Сходство линий, положений, даже слов усугубляют абсолютную пародийность истории Степана Аркадьевича. (Включая размышления его жены о том, как она сама могла бы ему изменить: “…думая о романе Анны, параллельно с ним Дарья Александровна воображала себе свой почти такой же роман с воображаемым собирательным мужчиной, который был влюблен в нее. Она, так же как Анна, признавалась во всем мужу. И удивление и замешательство Степана Аркадьевича при этом известии заставляло ее улыбаться”). Отчасти пародиен и Вронский: его попытка самоубийства и то, что “несколько дней он находился между жизнью и смертью”, напоминает краткое изложение родильной горячки Анны: “…из ста было девяносто девять шансов, что кончится смертью”.

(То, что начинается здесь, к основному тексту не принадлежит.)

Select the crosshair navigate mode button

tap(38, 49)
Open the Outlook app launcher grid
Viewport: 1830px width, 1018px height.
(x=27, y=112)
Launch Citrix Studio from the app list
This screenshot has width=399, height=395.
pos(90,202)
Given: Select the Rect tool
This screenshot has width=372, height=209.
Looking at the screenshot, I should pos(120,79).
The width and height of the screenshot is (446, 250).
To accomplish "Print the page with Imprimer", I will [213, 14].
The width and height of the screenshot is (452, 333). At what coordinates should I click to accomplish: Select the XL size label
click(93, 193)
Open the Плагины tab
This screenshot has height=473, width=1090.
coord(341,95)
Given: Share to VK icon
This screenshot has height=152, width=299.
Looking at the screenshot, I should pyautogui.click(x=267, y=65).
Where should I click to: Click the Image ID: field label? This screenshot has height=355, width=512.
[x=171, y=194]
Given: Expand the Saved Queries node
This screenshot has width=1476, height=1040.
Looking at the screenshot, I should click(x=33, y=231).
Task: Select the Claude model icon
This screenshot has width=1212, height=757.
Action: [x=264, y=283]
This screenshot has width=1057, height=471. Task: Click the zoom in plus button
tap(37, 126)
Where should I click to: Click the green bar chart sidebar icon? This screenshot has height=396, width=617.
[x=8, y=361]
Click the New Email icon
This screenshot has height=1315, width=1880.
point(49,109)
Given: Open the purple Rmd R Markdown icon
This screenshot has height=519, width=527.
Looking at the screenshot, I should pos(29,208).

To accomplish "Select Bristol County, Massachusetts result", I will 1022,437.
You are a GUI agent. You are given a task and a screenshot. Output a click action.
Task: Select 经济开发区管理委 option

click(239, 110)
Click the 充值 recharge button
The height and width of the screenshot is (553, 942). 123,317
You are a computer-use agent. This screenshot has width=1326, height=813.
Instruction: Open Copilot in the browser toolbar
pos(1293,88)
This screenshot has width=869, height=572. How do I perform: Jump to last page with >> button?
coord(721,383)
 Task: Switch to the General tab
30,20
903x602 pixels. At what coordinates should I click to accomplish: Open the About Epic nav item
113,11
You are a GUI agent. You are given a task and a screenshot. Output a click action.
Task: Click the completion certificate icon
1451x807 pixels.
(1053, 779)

Такой же мотив семейственности есть и в “Преступлении и наказании”, вышедшем незадолго до того, как Толстой приступил к “Анне Карениной”. У Достоевского Авдотья Романовна тоже склонна к преступлению, как и Родион Романович; стреляет в Свидригайлова, и убила бы, если бы не осечка. Мелодраматическая, надрывная, почти водевильная или опереточная сцена со Свидригайловым тоже, по сути, есть пародия на настоящее убийство, совершенное Раскольниковым.
У нелюбимого Толстым Шекспира, кстати, представление о Пираме и Фисбе, разыгранное ремесленниками в “Сне в летнюю ночь”, есть автопародия на “Ромео и Джульетту”…
Может быть, склонность к ироническому передразниванию самого важного и дорогого в собственных произведениях дает гению ощущение вседозволенности, столь необходимое в его разговорах с Богом.